Chapter 2: Using Mainframe Express

This chapter briefly describes differences between how you use COBOL Workbench and how you use Mainframe Express.

In Workbench you use Animator V2 for editing, compiling and debugging, and you use Organizer or Advanced Organizer to group files for specific projects or applications to enable batch compilation or other tasks to be performed on those files. In Mainframe Express, the Integrated Development Environment (IDE) merges these functions (and more) within one interface. Its facilities for setting breakpoints and interrogating data while debugging are more advanced, as are the Build functions which make possible intelligent recompilation of only those files affected by a change.

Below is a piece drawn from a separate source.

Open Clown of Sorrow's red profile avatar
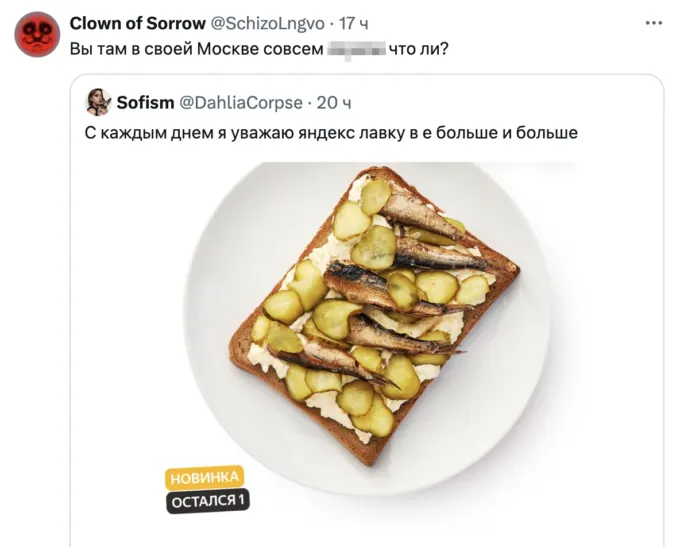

Central to the way you use Mainframe Express are projects. Projects in Mainframe Express are different from those in Workbench - read about them in your User's Guide for details. Briefly, a project defines all the files in your application, how they are related and how they should be compiled. When creating an application, the first thing you do is create its project. You keep it loaded all the time you are working on the application.

This is useful in several ways. For example, it ensures the correct folder - where you create all the files for your application - is kept open. Also, you can load source files quickly by double-clicking their names in the project view. Creating the project first helps you design your application, and you can easily add or remove files if you decide to change anything.

You can compile the entire application by a few clicks of the mouse. Source programs are automatically compiled in the right order to take care of dependencies - for example BMS compilations are done before COBOL compilations, because the copybooks produced by the former are needed by the latter. The whole process is guided by the project, which specifies the source files and settings. This is known as building the project (unlike in Workbench, where building means building .int/.gnt files into a library).

In Workbench, source-level debugging is known as animating. In Mainframe Express, it is generally referred to simply as debugging.

Because Mainframe Express is intended for developing and testing applications that will be run on the mainframe, not on the PC, Mainframe Express does not produce .obj and .exe executable files. You run your application within the IDE. All running is controlled by the debugger (the Animator). To do a normal non-animated run you use the Run function on the Debug menu - in effect, using the Animator but zooming the whole program.

In Mainframe Express, you don't need to be aware of the format of compiled code. There is an option to create optimized code, which corresponds to compiling COBOL source to generated (.gnt) code, but using this option makes little difference to the features available. Unlike Workbench, where you had to enable additional options to animate .gnt code, Mainframe Express can simply debug a program whether or not you have optimized it, dependent only on the Create debug information option.

In Workbench, you set options mainly by the use of directives and environment variables. In Mainframe Express, these have been largely replaced by settings on dialog boxes invoked by two functions on the Project menu. As a general guide, you set options connected with the behavior of compilers and preprocessors via the Build Settings function, while for run-time options and project-level settings you use Project Settings. The chapters Environment Variables and COBOL Compiler Directives describe in detail where to find individual options.

You may have been using the character-mode tools Animator and Editor in Workbench. These are not in Mainframe Express. Like Animator V2, the IDE provides most of what these two tools do, and more. The graphical interface gives multiple windows that you can easily rearrange and resize, much more powerful data monitoring, and close integration between editing and debugging so that you can correct and recompile code while debugging.